Как-то Могильный на истребителе колесо ставил. Повернет ключом гайку — частушку пропоет. Оборот сделает — еще куплет. Гайка уже была привернута, а механик все еще на нее ключом жмет. В то время рядом подполковник Торопов стоял. Глядел, глядел и говорит:
— Верно, что с песней и труд спорится. Поете вы хорошо, но дело наперекосяк идет. Знаете, сколько в этом болте ниток?
— Это каких таких ниток, товарищ подполковник? — округлил глаза Могильный.
— Нарезов, — пояснил замполит.
— Нарезов? — почесал затылок солдат. А леший ее знает, — откровенно сознался он.
— Двенадцать… А так втемную будете крутить и резьбу сорвете. Вам следует в клуб пойти и в кружок художественной самодеятельности записаться.
Когда замполит ушел, Могильный развел руками:
— В школе авиационных механиков нам про эти самые нитки не рассказывали. И при чем тут самодеятельность?
— Про нитки я вам сам расскажу, только в клуб не ходите и в художественную самодеятельность не записывайтесь, — посоветовал ему техник самолета.
…Снова осматриваюсь И… кого я вижу? У крыла моего самолета стоит Генка. Поймал мой взгляд. Поднял руки вверх, в одной — пучок ромашек.
— Сдаюсь, сдаюсь! — кричит.
«Разве тут проявишь силу характера? Злости на два дня не хватило».
Ох, Генка, Генка! Какой ты товарищ правильный! Не усидел все-таки без меня в классе. Я и сам бы к тебе подошел, да вот гордость заела. Все думал, чем бы тебя поразить. Не знал, на каком коне к тебе подъехать.
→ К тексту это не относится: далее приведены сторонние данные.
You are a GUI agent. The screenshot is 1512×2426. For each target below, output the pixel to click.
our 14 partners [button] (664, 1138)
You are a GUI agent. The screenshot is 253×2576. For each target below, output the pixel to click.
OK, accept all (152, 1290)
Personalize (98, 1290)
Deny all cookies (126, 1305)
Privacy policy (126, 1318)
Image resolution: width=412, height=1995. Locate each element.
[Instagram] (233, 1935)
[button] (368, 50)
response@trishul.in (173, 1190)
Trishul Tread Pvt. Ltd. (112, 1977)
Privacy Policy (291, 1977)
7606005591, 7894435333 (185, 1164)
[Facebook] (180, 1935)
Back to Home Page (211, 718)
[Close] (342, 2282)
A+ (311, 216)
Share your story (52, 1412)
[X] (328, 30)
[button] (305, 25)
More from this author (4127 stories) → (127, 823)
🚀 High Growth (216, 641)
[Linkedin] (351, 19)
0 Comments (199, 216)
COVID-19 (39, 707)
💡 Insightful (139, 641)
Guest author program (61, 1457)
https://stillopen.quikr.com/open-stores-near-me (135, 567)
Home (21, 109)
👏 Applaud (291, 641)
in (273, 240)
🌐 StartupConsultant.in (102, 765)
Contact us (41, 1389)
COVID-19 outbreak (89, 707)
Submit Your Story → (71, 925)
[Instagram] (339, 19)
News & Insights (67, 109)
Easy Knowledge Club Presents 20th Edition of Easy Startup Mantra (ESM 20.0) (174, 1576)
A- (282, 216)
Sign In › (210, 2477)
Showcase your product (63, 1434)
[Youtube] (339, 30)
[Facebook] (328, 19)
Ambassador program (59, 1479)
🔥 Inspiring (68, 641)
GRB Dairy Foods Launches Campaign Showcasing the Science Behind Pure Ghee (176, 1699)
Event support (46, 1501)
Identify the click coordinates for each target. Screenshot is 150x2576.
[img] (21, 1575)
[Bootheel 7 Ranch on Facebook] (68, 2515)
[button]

Ты ведь мужик серьезный, ничему не удивишься. Самолет заржет — не удивишься. Вот какой у меня друг Генка Сафронов — лишнего не спросит, а что положено — за горло возьмет.
— Вон, гляди, тринадцатый номер стоит! — показал Сафронов на крайний самолет. По его смуглому лицу пробежали смешинки.
— А чья это машина?
— Командующий прилетел. Видишь, куда ты сразу метил — в тринадцатые.
— Ты опять ехидничаешь? А хотя бы и так, что я рыжий, что ли? — провел я пальцами по косо сбритому виску возле уха.
— Это я так, любя. — Генка прыгнул на приставную лестницу, бросил на колени букетик цветов с белыми растопыренными лепесточками и обхватил мою голову руками.
— Что это за нежности? — спросил я.
— Знаешь, Виктор! У меня новость! Даже не новость, а событие целое! Большой, большой важности! Меня в Москву посылают. Сейчас командующий вызывал.
— Да что ты говоришь, Гена! — сконцентрировался я в кабине вроде бы для катапультирования. — В космонавты, что ли?
— Может, и в космонавты.
— Ну, ты даешь! Тебе просто позавидуешь! Действительно, ты не рыжий.
— А я и сам себе завидую! — весело блеснул он черными глазами.